Exercise description -> Copy every line of the data that includes the string "Navigate".

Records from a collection
★ ★ ★ ★ ★ ★ ★

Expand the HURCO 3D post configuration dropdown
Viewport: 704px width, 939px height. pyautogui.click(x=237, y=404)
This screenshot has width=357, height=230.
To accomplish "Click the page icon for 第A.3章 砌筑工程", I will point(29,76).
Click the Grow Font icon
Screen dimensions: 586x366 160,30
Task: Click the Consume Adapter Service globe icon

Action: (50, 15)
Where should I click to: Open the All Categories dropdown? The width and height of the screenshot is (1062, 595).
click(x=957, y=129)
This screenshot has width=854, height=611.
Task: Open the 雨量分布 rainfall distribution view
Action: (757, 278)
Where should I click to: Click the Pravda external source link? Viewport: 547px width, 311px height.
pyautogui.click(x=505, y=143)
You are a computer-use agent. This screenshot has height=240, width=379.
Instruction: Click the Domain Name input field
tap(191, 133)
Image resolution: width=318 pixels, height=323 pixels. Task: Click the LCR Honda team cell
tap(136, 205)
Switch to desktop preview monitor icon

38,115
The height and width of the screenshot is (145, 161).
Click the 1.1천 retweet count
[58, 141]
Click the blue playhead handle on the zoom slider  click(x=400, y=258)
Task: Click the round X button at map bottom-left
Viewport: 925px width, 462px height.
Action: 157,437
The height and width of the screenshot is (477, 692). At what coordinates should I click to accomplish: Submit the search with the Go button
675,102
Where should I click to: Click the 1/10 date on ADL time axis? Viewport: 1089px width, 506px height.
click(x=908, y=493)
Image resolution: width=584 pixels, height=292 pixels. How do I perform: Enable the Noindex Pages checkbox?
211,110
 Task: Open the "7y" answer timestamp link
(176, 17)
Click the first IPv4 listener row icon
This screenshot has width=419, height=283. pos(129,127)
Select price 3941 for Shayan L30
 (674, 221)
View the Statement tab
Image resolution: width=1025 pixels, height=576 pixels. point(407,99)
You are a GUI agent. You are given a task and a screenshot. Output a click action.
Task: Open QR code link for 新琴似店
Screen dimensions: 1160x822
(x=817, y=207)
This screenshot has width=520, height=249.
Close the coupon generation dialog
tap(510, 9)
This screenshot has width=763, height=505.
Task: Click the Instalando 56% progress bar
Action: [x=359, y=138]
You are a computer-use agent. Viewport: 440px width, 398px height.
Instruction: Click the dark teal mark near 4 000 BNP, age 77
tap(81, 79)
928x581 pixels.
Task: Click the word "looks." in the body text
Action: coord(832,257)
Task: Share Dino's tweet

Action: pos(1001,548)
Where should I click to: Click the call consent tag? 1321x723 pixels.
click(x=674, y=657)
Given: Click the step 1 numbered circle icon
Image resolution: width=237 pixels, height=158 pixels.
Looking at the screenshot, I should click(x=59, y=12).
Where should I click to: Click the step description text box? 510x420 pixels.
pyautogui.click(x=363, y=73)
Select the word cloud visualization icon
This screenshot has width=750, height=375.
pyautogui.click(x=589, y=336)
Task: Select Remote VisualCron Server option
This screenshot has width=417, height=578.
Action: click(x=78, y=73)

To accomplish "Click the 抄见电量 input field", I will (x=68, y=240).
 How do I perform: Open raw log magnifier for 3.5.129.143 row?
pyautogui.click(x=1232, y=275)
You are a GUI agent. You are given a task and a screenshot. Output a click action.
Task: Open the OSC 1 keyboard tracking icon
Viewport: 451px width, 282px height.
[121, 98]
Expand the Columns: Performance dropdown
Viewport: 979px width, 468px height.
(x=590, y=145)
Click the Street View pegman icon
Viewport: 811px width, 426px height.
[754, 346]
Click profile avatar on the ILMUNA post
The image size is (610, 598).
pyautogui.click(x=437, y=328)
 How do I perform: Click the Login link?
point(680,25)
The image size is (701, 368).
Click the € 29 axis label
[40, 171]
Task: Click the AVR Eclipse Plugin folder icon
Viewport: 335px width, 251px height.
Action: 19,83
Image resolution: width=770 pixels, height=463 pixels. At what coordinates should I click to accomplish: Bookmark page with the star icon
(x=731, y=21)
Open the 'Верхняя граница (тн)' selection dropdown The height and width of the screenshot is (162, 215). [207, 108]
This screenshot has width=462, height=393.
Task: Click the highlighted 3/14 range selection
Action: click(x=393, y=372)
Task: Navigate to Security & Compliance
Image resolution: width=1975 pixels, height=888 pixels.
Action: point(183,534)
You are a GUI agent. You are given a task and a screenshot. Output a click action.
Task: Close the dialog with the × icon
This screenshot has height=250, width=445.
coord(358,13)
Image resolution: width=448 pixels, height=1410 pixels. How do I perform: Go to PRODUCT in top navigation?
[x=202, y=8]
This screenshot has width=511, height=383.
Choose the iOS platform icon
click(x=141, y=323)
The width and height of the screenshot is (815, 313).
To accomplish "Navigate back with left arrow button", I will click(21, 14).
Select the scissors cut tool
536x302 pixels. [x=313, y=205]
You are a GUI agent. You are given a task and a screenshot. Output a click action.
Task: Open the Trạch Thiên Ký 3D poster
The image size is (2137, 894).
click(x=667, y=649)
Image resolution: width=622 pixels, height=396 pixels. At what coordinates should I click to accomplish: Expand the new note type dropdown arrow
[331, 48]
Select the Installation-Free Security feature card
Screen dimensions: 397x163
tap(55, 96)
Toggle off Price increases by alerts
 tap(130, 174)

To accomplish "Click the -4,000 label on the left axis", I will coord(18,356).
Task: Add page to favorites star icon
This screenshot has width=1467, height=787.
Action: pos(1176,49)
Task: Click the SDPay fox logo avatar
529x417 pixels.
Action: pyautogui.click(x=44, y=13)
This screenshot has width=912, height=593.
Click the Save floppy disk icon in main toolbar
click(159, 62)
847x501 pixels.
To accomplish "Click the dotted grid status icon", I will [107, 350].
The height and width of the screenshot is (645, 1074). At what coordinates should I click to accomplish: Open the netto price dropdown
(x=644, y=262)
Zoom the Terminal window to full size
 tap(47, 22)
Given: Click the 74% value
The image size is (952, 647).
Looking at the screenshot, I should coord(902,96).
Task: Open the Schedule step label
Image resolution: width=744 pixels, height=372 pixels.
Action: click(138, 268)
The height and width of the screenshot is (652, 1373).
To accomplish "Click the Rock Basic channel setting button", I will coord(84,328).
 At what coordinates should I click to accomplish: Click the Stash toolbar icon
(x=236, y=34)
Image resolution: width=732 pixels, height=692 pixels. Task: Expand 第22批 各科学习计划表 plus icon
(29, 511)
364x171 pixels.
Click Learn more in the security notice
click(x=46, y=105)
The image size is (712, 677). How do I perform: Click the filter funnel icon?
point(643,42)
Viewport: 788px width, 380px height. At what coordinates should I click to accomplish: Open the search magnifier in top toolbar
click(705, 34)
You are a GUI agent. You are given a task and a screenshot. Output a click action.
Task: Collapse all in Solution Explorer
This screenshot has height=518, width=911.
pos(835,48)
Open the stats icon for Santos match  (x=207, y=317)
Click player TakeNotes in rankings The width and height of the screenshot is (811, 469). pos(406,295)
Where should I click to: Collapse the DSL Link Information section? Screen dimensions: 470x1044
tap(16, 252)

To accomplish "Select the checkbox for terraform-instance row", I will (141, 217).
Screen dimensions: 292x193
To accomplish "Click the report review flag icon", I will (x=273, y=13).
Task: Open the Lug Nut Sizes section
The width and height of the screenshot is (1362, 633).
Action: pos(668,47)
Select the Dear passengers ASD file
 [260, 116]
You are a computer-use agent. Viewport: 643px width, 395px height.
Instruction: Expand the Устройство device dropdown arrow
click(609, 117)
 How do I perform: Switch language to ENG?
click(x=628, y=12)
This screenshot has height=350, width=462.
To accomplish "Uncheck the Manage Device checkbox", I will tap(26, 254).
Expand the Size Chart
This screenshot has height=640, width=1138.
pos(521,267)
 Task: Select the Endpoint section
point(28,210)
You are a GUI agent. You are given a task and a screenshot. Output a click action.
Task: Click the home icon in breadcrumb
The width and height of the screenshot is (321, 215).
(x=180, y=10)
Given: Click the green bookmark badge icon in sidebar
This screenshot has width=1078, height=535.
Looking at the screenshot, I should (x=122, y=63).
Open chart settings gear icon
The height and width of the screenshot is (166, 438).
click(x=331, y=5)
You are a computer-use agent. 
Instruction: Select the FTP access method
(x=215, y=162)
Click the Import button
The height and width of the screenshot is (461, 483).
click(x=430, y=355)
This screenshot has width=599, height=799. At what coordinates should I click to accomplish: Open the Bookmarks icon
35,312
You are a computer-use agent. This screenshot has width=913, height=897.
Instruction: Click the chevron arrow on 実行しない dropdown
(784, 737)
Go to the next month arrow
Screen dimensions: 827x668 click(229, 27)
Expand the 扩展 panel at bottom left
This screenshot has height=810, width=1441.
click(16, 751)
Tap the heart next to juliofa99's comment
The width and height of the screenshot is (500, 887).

★ ★ ★ ★ ★ ★ ★

Answer for this exercise ->
Task: Navigate to Security & Compliance
To accomplish "Navigate back with left arrow button", I will click(21, 14).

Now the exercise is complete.